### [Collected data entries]

-----

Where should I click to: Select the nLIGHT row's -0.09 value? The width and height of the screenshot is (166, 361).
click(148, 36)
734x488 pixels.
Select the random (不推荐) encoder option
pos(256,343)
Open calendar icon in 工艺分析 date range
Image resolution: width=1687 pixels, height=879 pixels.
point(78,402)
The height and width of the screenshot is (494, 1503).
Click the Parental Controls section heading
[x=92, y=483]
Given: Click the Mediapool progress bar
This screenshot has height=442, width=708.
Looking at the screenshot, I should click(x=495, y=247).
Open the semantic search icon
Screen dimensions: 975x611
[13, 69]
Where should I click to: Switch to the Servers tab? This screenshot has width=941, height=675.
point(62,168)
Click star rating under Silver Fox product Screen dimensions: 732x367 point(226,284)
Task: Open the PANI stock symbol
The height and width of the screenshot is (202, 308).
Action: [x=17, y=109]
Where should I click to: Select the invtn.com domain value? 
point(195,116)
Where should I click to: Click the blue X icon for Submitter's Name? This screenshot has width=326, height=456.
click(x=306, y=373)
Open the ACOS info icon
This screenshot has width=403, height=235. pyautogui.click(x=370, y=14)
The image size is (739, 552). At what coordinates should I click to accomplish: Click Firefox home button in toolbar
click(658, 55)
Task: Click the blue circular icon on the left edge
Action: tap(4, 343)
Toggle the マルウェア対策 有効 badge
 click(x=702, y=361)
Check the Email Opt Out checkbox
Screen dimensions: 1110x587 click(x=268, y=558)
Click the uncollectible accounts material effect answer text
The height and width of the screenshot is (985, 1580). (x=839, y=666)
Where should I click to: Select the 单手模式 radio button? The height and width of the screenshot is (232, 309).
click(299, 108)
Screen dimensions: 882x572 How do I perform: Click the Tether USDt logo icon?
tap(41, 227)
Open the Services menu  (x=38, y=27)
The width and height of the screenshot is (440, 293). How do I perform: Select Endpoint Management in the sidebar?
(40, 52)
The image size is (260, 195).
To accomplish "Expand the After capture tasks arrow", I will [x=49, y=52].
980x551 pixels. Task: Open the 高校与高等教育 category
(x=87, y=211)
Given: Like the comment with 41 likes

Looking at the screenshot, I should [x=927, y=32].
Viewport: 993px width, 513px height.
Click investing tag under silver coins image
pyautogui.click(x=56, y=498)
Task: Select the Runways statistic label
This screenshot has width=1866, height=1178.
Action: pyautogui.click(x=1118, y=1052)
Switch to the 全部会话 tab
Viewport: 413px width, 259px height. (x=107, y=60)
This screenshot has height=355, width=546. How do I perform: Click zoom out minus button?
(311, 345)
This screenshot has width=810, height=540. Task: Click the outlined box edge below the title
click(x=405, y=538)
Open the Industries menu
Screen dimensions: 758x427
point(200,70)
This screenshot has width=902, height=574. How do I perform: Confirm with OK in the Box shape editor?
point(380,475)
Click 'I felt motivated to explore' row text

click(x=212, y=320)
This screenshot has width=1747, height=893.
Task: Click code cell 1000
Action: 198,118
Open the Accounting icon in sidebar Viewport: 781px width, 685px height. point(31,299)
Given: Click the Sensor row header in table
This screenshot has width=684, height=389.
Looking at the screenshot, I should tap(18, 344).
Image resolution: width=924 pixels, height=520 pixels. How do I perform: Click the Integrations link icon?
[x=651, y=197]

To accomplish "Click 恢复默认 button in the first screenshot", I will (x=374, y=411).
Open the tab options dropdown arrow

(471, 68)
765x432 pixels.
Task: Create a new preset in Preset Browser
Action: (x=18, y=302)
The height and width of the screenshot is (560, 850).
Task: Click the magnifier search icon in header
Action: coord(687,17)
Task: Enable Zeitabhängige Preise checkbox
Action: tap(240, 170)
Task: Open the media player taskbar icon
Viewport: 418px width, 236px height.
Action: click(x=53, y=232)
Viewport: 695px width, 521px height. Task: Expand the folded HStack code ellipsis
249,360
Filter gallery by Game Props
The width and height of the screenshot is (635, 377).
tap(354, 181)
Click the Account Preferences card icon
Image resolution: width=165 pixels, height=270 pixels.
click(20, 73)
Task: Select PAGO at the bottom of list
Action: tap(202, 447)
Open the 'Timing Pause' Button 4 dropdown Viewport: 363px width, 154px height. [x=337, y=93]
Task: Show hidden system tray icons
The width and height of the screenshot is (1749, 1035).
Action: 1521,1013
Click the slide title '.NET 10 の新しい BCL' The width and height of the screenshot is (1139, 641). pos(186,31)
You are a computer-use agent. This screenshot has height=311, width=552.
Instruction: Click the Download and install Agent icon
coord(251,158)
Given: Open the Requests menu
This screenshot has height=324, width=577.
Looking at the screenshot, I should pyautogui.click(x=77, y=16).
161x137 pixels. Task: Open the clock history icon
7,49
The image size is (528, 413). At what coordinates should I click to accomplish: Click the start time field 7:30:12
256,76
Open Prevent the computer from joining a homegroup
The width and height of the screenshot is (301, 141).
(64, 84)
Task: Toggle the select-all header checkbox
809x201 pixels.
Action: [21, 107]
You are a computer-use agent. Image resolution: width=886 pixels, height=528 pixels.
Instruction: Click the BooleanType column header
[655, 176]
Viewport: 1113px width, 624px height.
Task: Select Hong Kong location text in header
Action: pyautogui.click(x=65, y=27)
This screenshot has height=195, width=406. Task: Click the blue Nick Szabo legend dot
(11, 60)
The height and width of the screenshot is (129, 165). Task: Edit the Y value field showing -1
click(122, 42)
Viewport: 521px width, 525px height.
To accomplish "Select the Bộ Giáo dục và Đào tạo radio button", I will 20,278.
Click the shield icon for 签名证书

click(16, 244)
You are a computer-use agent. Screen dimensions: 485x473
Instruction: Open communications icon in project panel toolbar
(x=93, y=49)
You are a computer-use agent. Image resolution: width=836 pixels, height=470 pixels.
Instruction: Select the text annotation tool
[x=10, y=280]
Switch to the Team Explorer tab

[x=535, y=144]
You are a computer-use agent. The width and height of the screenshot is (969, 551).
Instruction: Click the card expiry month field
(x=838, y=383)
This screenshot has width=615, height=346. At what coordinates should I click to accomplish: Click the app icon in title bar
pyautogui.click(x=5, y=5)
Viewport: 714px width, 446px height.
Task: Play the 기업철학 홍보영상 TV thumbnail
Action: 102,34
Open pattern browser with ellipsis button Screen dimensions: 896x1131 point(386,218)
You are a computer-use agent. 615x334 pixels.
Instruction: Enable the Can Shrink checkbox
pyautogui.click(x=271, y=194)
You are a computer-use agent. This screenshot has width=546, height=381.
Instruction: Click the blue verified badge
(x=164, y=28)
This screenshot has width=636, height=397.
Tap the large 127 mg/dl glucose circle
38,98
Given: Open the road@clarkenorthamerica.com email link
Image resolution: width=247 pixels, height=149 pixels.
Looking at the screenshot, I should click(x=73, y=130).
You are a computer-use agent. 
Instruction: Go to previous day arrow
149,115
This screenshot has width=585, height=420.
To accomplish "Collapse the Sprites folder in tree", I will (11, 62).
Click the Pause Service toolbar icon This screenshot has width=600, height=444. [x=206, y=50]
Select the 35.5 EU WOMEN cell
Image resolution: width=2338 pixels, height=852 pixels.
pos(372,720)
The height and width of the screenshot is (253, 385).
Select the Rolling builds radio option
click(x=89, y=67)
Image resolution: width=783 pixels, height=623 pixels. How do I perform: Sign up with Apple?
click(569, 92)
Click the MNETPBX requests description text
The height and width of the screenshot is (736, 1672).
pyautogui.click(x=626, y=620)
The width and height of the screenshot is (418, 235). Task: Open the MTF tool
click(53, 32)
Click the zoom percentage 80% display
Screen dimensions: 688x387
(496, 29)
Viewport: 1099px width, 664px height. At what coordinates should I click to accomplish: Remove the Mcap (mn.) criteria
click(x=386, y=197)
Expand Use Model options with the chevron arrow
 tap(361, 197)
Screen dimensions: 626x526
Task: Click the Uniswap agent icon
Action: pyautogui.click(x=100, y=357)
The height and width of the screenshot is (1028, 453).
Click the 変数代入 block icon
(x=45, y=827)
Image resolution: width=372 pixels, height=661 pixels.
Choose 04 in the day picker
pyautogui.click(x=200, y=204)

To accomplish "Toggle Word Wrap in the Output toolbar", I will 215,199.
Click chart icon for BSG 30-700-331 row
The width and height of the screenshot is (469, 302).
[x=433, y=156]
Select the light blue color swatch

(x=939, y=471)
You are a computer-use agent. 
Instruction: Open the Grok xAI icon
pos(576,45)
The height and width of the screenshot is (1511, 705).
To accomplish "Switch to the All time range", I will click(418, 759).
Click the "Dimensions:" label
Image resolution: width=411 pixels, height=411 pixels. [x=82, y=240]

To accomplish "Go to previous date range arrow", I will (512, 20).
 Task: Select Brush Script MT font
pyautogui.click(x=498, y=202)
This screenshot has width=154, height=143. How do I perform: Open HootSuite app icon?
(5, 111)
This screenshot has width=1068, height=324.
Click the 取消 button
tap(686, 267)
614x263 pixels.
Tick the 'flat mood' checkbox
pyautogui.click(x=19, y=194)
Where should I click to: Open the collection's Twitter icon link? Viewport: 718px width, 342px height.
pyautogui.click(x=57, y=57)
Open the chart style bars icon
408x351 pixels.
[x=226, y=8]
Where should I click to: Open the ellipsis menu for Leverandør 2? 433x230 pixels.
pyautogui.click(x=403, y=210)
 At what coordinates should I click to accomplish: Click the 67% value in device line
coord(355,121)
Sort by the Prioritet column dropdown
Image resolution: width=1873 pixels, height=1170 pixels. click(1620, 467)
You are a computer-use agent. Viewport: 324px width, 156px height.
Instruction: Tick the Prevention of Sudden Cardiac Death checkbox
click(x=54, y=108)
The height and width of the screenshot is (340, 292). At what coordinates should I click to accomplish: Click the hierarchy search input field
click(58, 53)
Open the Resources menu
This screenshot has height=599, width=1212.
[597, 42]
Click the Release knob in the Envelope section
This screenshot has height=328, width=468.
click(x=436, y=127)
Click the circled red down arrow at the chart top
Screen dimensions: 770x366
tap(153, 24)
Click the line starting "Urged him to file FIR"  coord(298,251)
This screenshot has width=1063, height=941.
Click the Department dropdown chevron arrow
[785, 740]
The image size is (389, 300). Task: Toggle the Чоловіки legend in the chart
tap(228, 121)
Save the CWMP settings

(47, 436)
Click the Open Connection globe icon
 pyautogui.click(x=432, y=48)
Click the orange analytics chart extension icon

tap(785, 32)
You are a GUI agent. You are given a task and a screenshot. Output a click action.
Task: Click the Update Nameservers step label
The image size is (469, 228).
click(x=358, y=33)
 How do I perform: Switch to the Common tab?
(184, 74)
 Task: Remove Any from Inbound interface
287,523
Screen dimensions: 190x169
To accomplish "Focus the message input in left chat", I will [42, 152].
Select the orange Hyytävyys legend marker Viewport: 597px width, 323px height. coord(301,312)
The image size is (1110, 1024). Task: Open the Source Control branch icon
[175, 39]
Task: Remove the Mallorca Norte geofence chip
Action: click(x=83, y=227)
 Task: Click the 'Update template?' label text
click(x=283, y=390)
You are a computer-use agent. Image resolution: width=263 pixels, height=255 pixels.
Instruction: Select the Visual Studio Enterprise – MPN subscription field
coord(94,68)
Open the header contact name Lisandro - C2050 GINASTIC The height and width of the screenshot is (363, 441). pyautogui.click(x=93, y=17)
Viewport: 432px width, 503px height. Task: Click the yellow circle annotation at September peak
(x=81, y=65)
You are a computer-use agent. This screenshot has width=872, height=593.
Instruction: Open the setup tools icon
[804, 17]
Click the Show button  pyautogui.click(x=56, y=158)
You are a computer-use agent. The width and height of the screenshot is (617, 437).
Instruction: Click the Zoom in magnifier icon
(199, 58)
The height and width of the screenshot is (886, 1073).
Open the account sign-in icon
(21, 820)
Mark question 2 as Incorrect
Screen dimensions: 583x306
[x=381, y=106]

-----

### [What needs to be done]
Show the lines of the records that contain the word "Pause".

### [Task solution]
Open the 'Timing Pause' Button 4 dropdown Viewport: 363px width, 154px height. [x=337, y=93]
Click the Pause Service toolbar icon This screenshot has width=600, height=444. [x=206, y=50]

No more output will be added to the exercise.